**Exercise instructions**
Once you have read the data below, please repeat all of it exactly.

**Stored data**

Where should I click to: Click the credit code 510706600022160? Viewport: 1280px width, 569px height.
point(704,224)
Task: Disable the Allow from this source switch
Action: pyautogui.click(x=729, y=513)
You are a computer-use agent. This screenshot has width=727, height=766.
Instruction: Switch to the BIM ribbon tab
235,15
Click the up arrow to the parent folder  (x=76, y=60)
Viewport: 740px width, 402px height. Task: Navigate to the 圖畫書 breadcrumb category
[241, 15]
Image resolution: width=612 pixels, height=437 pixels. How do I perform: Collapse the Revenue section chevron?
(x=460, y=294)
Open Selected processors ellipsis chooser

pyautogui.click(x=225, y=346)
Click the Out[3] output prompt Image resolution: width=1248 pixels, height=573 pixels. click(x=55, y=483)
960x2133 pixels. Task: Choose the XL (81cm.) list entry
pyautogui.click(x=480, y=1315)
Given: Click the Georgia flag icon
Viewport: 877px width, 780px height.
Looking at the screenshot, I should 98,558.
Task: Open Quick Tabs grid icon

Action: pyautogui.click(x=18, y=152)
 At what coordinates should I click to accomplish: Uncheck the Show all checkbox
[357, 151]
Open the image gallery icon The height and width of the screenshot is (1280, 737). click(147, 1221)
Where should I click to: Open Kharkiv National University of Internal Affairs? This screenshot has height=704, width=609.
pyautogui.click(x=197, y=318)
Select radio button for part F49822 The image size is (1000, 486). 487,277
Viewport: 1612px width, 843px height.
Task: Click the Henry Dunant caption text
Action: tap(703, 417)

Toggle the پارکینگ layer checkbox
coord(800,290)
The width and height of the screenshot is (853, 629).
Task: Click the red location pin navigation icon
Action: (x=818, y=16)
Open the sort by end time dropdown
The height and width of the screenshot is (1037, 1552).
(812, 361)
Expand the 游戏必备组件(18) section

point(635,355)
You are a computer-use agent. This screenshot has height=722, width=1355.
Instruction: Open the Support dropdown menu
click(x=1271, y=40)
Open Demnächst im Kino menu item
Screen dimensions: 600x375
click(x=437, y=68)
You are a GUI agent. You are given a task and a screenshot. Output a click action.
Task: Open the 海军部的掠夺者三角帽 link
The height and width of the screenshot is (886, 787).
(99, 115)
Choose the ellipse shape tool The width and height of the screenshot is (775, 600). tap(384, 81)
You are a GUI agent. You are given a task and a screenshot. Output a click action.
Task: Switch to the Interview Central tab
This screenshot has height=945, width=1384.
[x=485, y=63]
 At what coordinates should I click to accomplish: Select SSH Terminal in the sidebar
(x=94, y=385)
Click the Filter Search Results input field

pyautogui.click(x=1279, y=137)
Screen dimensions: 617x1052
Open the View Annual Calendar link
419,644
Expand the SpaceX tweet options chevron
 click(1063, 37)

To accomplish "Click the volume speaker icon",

**Written answer**
Where should I click to: Click the credit code 510706600022160? Viewport: 1280px width, 569px height.
point(704,224)
Task: Disable the Allow from this source switch
Action: pyautogui.click(x=729, y=513)
You are a computer-use agent. This screenshot has width=727, height=766.
Instruction: Switch to the BIM ribbon tab
235,15
Click the up arrow to the parent folder  (x=76, y=60)
Viewport: 740px width, 402px height. Task: Navigate to the 圖畫書 breadcrumb category
[241, 15]
Image resolution: width=612 pixels, height=437 pixels. How do I perform: Collapse the Revenue section chevron?
(x=460, y=294)
Open Selected processors ellipsis chooser

pyautogui.click(x=225, y=346)
Click the Out[3] output prompt Image resolution: width=1248 pixels, height=573 pixels. click(x=55, y=483)
960x2133 pixels. Task: Choose the XL (81cm.) list entry
pyautogui.click(x=480, y=1315)
Given: Click the Georgia flag icon
Viewport: 877px width, 780px height.
Looking at the screenshot, I should 98,558.
Task: Open Quick Tabs grid icon

Action: pyautogui.click(x=18, y=152)
 At what coordinates should I click to accomplish: Uncheck the Show all checkbox
[357, 151]
Open the image gallery icon The height and width of the screenshot is (1280, 737). click(147, 1221)
Where should I click to: Open Kharkiv National University of Internal Affairs? This screenshot has height=704, width=609.
pyautogui.click(x=197, y=318)
Select radio button for part F49822 The image size is (1000, 486). 487,277
Viewport: 1612px width, 843px height.
Task: Click the Henry Dunant caption text
Action: tap(703, 417)

Toggle the پارکینگ layer checkbox
coord(800,290)
The width and height of the screenshot is (853, 629).
Task: Click the red location pin navigation icon
Action: (x=818, y=16)
Open the sort by end time dropdown
The height and width of the screenshot is (1037, 1552).
(812, 361)
Expand the 游戏必备组件(18) section

point(635,355)
You are a computer-use agent. This screenshot has height=722, width=1355.
Instruction: Open the Support dropdown menu
click(x=1271, y=40)
Open Demnächst im Kino menu item
Screen dimensions: 600x375
click(x=437, y=68)
You are a GUI agent. You are given a task and a screenshot. Output a click action.
Task: Open the 海军部的掠夺者三角帽 link
The height and width of the screenshot is (886, 787).
(99, 115)
Choose the ellipse shape tool The width and height of the screenshot is (775, 600). tap(384, 81)
You are a GUI agent. You are given a task and a screenshot. Output a click action.
Task: Switch to the Interview Central tab
This screenshot has height=945, width=1384.
[x=485, y=63]
 At what coordinates should I click to accomplish: Select SSH Terminal in the sidebar
(x=94, y=385)
Click the Filter Search Results input field

pyautogui.click(x=1279, y=137)
Screen dimensions: 617x1052
Open the View Annual Calendar link
419,644
Expand the SpaceX tweet options chevron
 click(1063, 37)

To accomplish "Click the volume speaker icon",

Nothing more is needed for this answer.